Societe Generale’s group asset manager offers a range of ETFs that include ESG momentum, giving companies with improving ESG scores more weight in an index.
Lyxor manages €1.6 billion in ESG ETFs based on two pillars: ratings and thematics. The ratings-based ETFs provide broad ESG solutions for portfolio allocations. Lyxor was the first to launch ETFs based on the MSCI ESG Leaders family – top 50% best-in-class – which is widely used by asset owners, and the ESG Trend Leaders, which supports change by rewarding companies with positive ESG momentum.
“Our thematic ESG ETFs form the only ETF range that contributes to four of the UN’s Sustainable Development Goals: water, new energy, climate action (green bonds) and gender equality,” says François Millet, head of ETF strategy and ESG innovation at Lyxor in Paris.
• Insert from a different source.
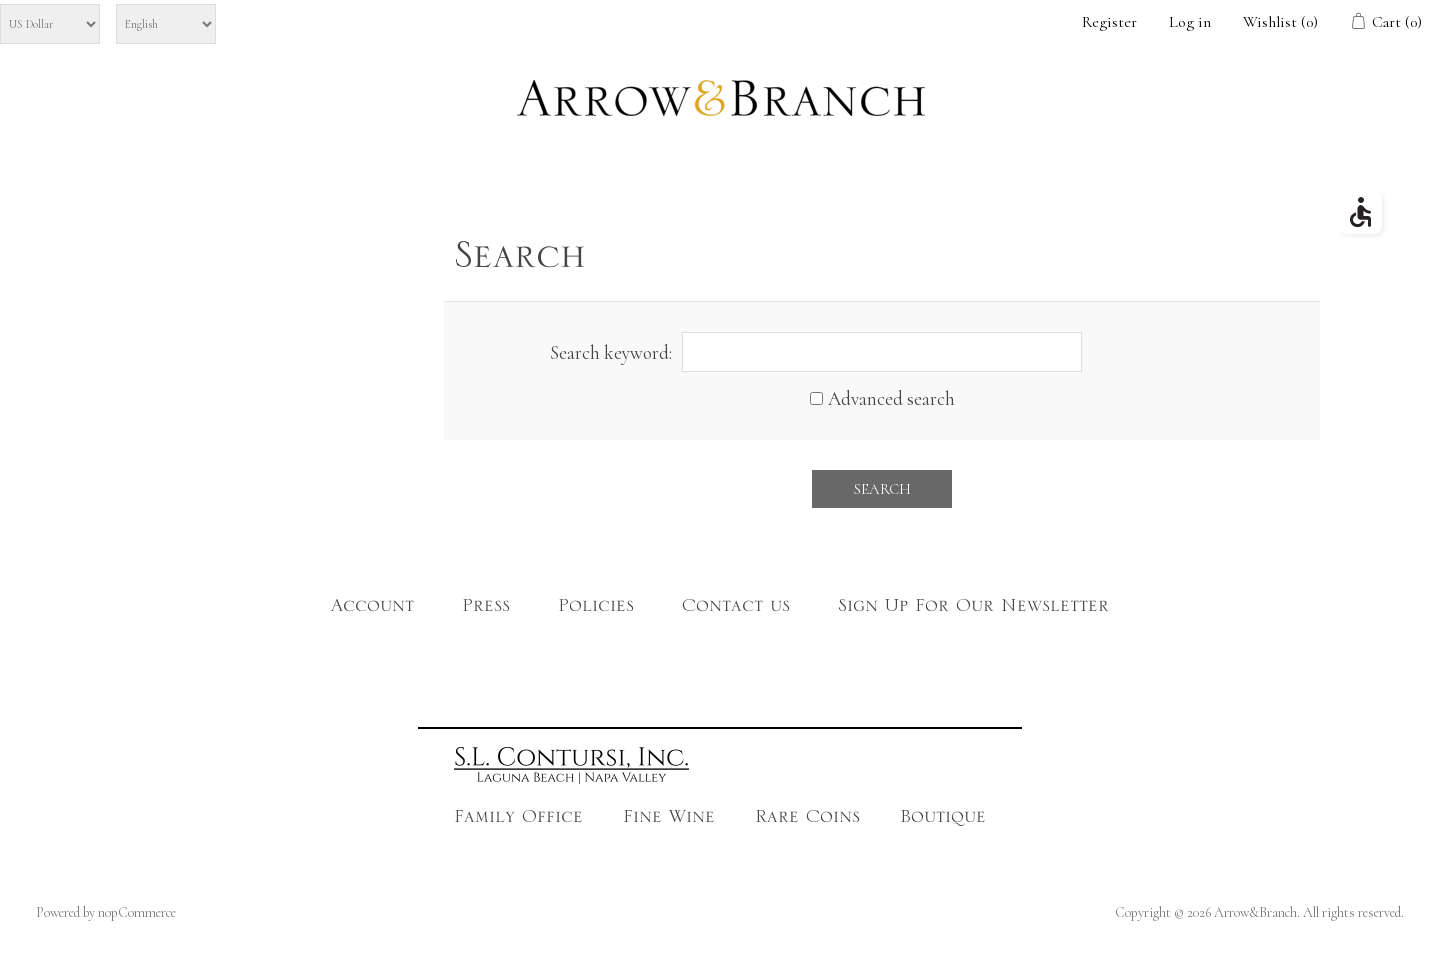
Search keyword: (611, 352)
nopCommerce (137, 912)
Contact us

“We launched water and new energy ETFs as early as 2007, the first green bond ETF – the only one to have received the Greenfin label – and the first gender-equality ETF in Europe. Recently, Lyxor converted a full range of corporate bond ETFs to ESG indexes representing €2.2 billion of additional assets, completing its set of ESG index solutions for multi-asset investors.”
The trend and the futures
“It’s not just great to be good now, it’s also what trend you are on. Are you generating a good momentum in improving your ESG credentials?” asks Isabelle Millat, head of sustainable investment solutions for global markets at Societe Generale in Paris.
Furthermore, there are also a lot of predominantly institutional investors seeking futures exposure to indexes that screen out names generally considered poor from an ESG perspective, according to Slyta. “One of the big asset managers in the Nordics has prohibited its portfolio managers from investing in broad-based futures such as the Eurostoxx or S&P 500 because you would gain exposure to some of these ‘bad’ ESG names,” says Slyta.
“They have then had discussions with different exchanges and they have now listed what they call ESG-friendly futures, where they screen away certain names and criteria, which means they can still invest in the futures because the alternative would be to trade out of all of their benchmark exposure to the Eurostoxx 50 and S&P 500 indexes and invest into the underlying single names instead,” says Slyta. “In some cases, the discussion has gone quite far, with management prohibiting certain exposures that give indirect exposure to some of the bad names.”
The index future
Societe Generale is preparing an index, which should be ready in October, enabling investors to precisely invest in the top ESG companies – using a best-in-class approach – with a specific weighting mechanism and a trading approach that aims to minimise market impact, all of which results in an index that will compare favourably with equity benchmarks, but with a limited tracking error. Investors will be able to access the new index through swaps or funds.
One example, from a trade completed in the middle of September, included a client with a portfolio not linked to ESG, who wanted to move his exposure very quickly in that direction, according to Carle. “He did not physically own the names, so must have swaps or ETFs, and traded a long-short basket within the indexes he was tracking. In the middle of September, he went short the bad and long the good ESG names, which was packaged into a swap done by us,” says Carle.
The message to investors is that there are now sufficiently robust datasets in ESG as well as actionable approaches that allow them to improve their ESG exposure within their existing framework. “And, of course, because they are provided by Societe Generale, everything can be wrapped up in any format you want,” says Dubourg.
This is the second of two articles on ESG at Societe Generale. The first appeared yesterday (Wednesday 30 October).